The use of a wide variety of topically applied prophylactics to prevent infection by human schistosome cercariae has been comprehensively reviewed by Pellegrino in Experimental Parasitology, Vol. 21, pages 112 to 131 (1967). Since this review, however, only a few topical prophylactic agents have been evaluated by Gilbert et al., in the Journal of Parasitology, Vol. 56, pages 397-398, (1970); Austin and Frappaolo, in the American Journal of Topical Medicine and Hygiene, Vol. 22, pages 743 to 747, (1973); and Greene et al., in the American Journal of Tropical Medicine and Hygiene, Vol. 32, pages 1356 to 1363, (1983). Prior to applicants' invention, the most effective topical cercarial antipenetrants reported by other investigators appear to have been bithionol and hexachlorophene (Kemp et al., Military Medicine, Vol. 119, pages 1 to 10, 1956; and Campbell and Cuckler, American Journal of Tropical Medicine and Hygiene, Vol. 10, pages 712 to 715, 1961).
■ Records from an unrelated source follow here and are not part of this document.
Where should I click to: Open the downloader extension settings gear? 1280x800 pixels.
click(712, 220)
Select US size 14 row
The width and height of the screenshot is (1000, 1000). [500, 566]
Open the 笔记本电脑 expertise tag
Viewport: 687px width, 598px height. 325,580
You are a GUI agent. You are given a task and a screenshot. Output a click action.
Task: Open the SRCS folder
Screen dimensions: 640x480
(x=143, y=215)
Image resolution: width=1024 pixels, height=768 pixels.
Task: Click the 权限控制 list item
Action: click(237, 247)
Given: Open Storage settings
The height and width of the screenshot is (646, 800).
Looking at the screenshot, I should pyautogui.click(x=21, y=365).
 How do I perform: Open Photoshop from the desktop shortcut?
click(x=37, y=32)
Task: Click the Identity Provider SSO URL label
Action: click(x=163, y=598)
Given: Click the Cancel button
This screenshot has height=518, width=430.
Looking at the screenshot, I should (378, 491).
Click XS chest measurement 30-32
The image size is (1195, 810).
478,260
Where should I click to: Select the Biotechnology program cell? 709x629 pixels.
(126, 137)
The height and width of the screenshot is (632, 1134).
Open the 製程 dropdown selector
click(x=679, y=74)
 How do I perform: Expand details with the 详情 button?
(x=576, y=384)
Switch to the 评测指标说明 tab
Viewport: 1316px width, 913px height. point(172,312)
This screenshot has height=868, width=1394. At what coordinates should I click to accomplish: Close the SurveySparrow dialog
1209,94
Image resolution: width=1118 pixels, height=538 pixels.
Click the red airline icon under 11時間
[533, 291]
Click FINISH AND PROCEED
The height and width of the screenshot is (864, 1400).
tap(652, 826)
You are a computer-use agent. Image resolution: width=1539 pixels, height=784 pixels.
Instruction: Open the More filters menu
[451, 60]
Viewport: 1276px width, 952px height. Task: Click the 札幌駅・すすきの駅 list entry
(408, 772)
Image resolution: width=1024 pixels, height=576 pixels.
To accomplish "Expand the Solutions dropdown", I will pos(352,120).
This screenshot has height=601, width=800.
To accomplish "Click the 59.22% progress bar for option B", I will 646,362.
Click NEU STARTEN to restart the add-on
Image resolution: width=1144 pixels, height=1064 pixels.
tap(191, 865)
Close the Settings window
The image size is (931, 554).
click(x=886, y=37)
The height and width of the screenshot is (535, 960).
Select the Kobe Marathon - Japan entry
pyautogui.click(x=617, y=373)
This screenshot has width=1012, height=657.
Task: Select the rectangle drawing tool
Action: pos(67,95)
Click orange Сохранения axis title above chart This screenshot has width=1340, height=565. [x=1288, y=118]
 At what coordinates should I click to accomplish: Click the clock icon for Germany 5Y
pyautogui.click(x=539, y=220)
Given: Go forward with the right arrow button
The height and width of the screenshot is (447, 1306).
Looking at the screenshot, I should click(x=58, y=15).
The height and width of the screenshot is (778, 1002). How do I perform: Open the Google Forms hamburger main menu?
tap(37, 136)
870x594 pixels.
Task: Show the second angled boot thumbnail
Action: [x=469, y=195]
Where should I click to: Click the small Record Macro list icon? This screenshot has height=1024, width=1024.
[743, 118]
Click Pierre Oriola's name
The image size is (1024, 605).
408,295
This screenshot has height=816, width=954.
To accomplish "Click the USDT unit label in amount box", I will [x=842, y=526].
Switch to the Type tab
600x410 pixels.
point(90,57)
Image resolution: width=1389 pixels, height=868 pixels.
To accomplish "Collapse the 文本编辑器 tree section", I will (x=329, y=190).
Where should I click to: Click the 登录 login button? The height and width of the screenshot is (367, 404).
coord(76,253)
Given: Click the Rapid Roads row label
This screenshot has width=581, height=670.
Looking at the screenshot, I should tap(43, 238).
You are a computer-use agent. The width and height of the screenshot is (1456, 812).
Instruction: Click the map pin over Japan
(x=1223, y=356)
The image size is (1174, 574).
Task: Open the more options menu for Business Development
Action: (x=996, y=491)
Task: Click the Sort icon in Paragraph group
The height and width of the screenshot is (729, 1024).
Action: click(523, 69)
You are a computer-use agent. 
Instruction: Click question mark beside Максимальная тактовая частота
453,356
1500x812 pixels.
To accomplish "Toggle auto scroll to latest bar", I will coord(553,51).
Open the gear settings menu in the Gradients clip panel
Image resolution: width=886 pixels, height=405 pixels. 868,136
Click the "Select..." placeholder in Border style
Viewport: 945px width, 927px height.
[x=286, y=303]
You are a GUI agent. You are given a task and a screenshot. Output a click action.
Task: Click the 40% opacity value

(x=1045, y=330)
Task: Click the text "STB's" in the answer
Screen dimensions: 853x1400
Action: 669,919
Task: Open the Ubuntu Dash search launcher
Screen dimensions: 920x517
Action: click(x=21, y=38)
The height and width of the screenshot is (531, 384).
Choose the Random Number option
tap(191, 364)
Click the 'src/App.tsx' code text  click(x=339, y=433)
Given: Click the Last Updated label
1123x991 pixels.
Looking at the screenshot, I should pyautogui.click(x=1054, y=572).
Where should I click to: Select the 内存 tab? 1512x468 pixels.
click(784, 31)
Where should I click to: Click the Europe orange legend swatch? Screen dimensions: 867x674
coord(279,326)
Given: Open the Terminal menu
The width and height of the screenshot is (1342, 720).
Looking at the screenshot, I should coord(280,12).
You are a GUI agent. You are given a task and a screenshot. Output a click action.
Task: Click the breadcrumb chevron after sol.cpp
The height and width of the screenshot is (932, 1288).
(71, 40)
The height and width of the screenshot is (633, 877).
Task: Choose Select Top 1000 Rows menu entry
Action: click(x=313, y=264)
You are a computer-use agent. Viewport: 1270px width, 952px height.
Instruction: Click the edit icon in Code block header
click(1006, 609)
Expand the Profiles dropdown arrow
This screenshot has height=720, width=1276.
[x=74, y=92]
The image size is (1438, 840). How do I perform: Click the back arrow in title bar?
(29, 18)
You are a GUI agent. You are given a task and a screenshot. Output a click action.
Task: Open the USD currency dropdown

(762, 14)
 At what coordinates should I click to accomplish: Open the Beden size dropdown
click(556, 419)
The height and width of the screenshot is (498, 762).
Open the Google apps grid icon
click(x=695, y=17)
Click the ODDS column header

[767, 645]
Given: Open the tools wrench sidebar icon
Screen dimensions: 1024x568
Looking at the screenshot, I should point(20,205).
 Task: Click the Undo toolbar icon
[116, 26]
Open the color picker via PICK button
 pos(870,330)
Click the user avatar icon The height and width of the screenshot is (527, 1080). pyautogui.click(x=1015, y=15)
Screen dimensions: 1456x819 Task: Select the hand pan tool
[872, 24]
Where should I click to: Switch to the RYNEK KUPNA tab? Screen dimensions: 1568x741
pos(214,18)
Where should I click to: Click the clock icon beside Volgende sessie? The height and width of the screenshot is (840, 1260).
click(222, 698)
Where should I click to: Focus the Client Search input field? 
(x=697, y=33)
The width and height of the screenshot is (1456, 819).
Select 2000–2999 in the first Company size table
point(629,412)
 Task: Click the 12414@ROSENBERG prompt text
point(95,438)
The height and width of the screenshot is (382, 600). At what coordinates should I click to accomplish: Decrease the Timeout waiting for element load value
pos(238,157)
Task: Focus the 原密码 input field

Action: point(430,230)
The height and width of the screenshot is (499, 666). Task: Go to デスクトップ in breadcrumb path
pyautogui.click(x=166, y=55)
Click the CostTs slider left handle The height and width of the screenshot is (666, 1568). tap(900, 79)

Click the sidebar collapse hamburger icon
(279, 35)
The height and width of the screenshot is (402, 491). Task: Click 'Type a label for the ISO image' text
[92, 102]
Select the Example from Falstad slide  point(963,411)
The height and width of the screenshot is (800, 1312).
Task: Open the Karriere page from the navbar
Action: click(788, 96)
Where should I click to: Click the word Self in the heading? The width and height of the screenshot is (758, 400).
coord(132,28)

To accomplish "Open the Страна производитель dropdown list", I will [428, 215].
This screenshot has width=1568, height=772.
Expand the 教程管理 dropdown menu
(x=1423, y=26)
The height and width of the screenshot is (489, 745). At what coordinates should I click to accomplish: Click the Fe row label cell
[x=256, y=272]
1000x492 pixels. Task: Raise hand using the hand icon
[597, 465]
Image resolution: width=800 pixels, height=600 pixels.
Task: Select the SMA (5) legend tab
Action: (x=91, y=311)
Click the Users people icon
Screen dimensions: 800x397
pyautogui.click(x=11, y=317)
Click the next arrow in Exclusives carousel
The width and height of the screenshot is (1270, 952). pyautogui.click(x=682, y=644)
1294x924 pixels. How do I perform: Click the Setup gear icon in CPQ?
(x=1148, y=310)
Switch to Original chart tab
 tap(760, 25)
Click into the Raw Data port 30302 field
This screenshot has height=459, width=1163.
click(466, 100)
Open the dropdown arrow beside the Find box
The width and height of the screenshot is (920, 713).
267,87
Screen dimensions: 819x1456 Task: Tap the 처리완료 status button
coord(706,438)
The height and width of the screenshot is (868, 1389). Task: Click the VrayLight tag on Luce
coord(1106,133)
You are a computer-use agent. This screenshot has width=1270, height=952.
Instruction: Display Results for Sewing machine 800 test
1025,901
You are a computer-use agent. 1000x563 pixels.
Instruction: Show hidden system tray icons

Niclosamide, for example, and its ethanolamine salt have been widely used as both a molluscicide and a cercaricide to control Schistosoma mansoni when applied to infested waters at concentrations as low as 0.1-0.2 mg/l (Webbe, Bulletin of the World Health Organization, Vol. 25, pages 525 to 531, (1961)). However, there have been no published scientific studies of niclosamide describing its use as a topical antipenetrant. In our study it did not cause any observable dermal reaction, did not discolor the skin, and resisted removal by water washing.